By Brikena Ribaj
I rightly talk about music a lot as it plays a significant part in my quotidianity. Most summers, thanks mostly to my intimate associations and friendships with those in the arts, I tend to spend a good measure of time learning about new music. Often I am asked how I learn about new music and just as often I answer quoting my musician friends as well as the publications I make it a point to read on a daily basis. Some daily staples include the Rolling Stone magazine, Spin, Black Book magazine, as well as iTunes around midnight on Monday/Tuesday. Much like all else, music takes time and discipline and its student needs to be willing to do the right amount of homework for it. And some music deserves more homework time than others.
This summer, however, I spent more time re-appreciating much of what I already have on my iTunes since I was traveling a lot and one of the things that makes travel easy is my music. I use familiar music to deal with unfamiliar settings. And, as frequently stated, music is a great tool of experience-recording and journaling. While reconnecting with an old friend of mine, I found myself referencing Muse and their music quite a bit. As a matter of fact, they were a high-frequency occurrence. My friend and I discovered that we had much of the same artistic inclinations we used to have as teenagers. Also, when relating to other new friends I noticed that we kept uncovering a number of layers of commonality mostly because of similar artistic preferences. I’ve long maintained, in my normal life and daily relationships, that there is nothing inconsequential about artistic tendencies and that that which we like reveals quite often than which we are.

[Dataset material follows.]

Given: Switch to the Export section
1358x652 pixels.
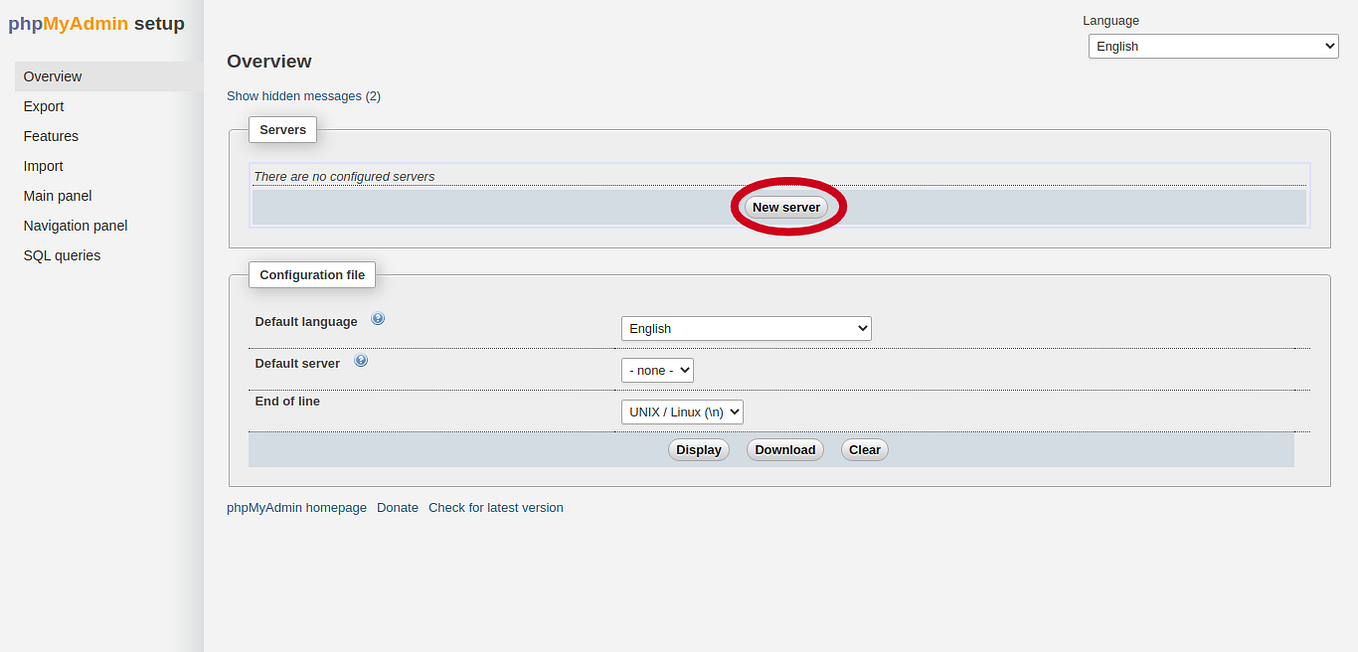Looking at the screenshot, I should tap(43, 106).
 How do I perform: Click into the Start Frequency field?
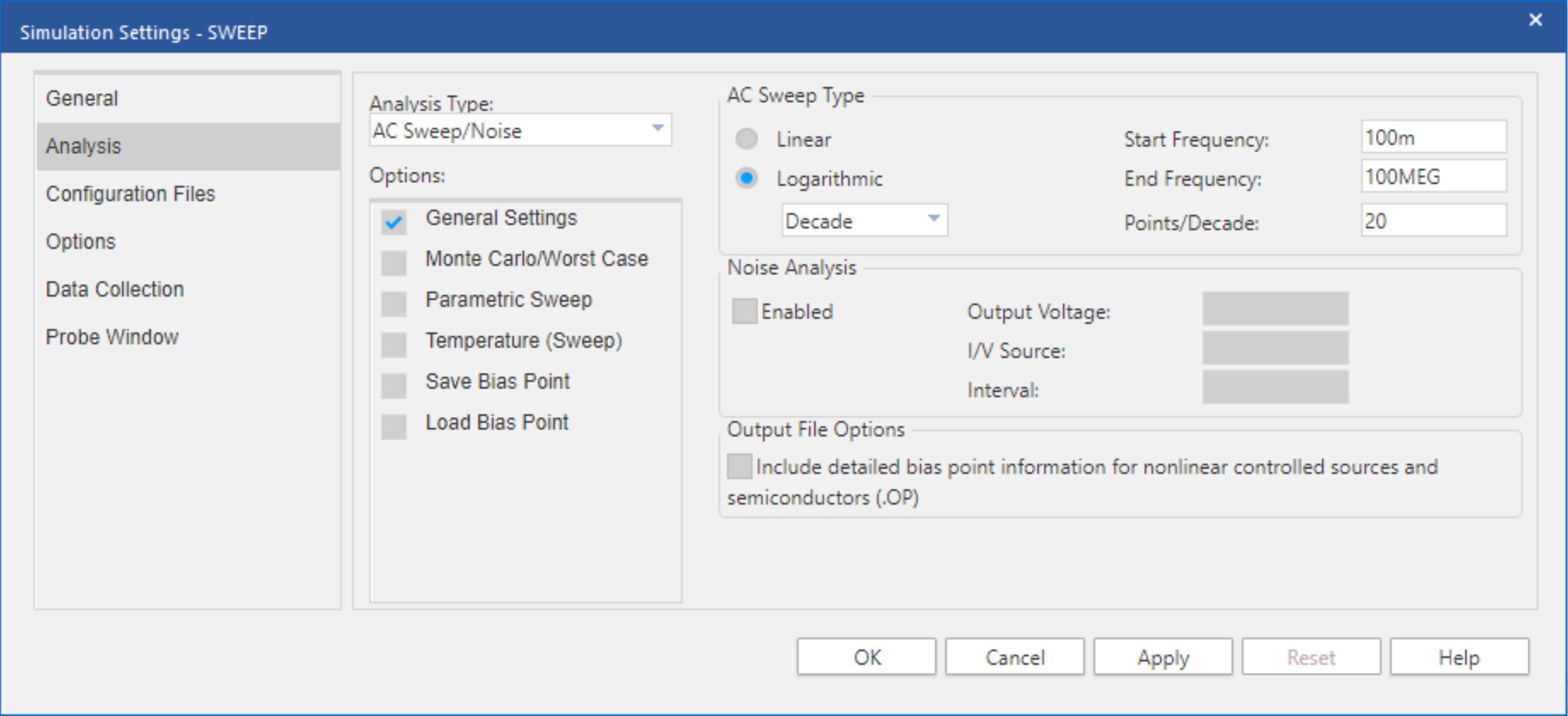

I am a big believer in their kind of art. Muse’s music is like a very well-research academic textbook. The form is impeccable and the bibliography tips the hat to all the relevant influences whereas the content is not only smart and helpful, it is didactic. I mention Muse often on HetPer and I do so out truly personal reasons. I saw them live when they were very little known in the US and that was experience was, as I refer to it in my daily life, a game-changer.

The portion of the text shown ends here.